= SOURCE EXTRACT =

Where to stay in Barcelona
The Pulitzer Barcelona bridges the gap between contemporary luxury and historic surroundings. The boutique hotel is mere steps away from some of the most notable points of interest in Barcelona and keeps its finger on the pulse of this vibrant city.
For History Lovers: Paris
For years, France, and particularly Paris, has been the most visited place in the world. It’s air of romance is undeniable but it is also the city’s long list of landmarks that makes it an excellent city escape. Paris has been at the forefront of many of the most significant moments in history and its significance is still celebrated today. Other than major sites like The Louvre and Versailles, Paris has an endless array of small museums that delve into the city’s fascinating history.
Explore more than 5 centuries of history at Musée Carnavalet, a grand museum that is oddly devoid of crowds. The museum tells the story of Paris through the ages and has a magnificent garden where you can escape the bustle of the city. Pay a visit to the Musée de la Vie Romantique to get a taste of the Romantic period during which time artists swarmed Paris and turned into what would be known as “the new Athens”.

= DESCRIPTION OF THE TASK =
Transcribe the travel passage above between "Where to stay" and "city’s fascinating history.", inclusive.

= RECORD SET =
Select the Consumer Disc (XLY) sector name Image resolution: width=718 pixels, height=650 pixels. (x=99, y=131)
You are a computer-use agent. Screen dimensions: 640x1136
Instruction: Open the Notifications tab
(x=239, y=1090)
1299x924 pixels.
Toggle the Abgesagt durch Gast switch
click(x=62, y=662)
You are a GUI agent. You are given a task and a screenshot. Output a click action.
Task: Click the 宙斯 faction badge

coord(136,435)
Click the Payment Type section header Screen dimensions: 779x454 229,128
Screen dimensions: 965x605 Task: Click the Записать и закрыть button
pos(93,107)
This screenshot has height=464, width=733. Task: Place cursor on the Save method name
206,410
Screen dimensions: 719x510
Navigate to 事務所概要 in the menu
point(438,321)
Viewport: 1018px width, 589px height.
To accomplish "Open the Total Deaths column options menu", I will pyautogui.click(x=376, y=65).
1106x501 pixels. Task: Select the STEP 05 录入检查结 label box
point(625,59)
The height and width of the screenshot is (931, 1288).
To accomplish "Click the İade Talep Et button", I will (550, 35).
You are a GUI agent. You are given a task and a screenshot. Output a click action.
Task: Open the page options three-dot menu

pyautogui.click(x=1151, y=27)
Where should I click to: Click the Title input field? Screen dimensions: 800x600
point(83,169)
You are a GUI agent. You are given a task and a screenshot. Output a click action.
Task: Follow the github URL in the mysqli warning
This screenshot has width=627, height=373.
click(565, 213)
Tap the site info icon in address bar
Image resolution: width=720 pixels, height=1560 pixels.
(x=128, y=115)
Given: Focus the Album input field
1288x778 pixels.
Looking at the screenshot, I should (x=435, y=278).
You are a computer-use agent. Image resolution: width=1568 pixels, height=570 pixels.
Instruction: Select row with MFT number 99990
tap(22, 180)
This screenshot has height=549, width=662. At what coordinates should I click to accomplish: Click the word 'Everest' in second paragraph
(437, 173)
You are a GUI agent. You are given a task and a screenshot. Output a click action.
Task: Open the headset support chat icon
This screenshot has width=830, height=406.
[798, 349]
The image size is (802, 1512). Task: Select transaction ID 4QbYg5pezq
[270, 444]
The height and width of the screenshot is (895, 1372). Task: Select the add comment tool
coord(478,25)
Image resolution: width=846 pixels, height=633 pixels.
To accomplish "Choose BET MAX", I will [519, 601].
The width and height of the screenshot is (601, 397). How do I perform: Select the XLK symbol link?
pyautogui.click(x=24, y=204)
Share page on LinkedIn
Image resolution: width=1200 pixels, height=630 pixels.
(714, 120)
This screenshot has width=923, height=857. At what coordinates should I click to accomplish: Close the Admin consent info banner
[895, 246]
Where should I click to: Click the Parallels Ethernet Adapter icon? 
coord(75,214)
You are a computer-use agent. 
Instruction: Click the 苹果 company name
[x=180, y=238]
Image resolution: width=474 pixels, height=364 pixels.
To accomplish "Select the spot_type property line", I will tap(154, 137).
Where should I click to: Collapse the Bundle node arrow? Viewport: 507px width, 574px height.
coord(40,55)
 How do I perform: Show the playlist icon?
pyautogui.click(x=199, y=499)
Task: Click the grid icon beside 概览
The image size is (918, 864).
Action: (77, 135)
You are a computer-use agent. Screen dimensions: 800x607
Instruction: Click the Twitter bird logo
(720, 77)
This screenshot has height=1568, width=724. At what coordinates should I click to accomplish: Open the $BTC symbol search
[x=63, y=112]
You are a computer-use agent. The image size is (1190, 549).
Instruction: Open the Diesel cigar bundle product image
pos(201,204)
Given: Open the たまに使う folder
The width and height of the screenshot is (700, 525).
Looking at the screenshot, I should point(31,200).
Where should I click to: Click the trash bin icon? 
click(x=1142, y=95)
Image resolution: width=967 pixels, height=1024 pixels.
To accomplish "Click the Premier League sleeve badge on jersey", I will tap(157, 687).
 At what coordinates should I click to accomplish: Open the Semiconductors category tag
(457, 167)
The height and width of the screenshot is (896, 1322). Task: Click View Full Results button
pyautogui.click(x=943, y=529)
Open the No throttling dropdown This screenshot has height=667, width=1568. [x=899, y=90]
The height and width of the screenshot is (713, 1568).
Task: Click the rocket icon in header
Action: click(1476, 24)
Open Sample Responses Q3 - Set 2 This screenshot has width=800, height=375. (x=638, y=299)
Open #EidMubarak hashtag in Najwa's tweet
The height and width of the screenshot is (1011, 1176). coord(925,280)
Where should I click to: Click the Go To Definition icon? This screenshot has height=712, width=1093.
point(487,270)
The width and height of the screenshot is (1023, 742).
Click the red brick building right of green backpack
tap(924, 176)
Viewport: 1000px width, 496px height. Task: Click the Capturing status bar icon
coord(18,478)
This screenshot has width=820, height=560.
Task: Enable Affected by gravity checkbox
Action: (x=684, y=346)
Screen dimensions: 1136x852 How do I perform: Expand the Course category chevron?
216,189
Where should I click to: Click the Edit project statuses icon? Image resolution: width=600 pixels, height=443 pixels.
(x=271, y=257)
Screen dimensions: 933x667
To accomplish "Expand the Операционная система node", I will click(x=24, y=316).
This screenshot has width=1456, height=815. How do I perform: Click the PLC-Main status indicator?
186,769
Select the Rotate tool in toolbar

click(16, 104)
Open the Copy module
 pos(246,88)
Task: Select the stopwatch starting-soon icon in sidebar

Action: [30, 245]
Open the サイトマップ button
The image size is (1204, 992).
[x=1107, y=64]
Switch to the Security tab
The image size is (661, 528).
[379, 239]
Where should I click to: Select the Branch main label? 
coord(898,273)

= SOLUTION FOR THIS TASK =
Where to stay in Barcelona
The Pulitzer Barcelona bridges the gap between contemporary luxury and historic surroundings. The boutique hotel is mere steps away from some of the most notable points of interest in Barcelona and keeps its finger on the pulse of this vibrant city.
For History Lovers: Paris
For years, France, and particularly Paris, has been the most visited place in the world. It’s air of romance is undeniable but it is also the city’s long list of landmarks that makes it an excellent city escape. Paris has been at the forefront of many of the most significant moments in history and its significance is still celebrated today. Other than major sites like The Louvre and Versailles, Paris has an endless array of small museums that delve into the city’s fascinating history.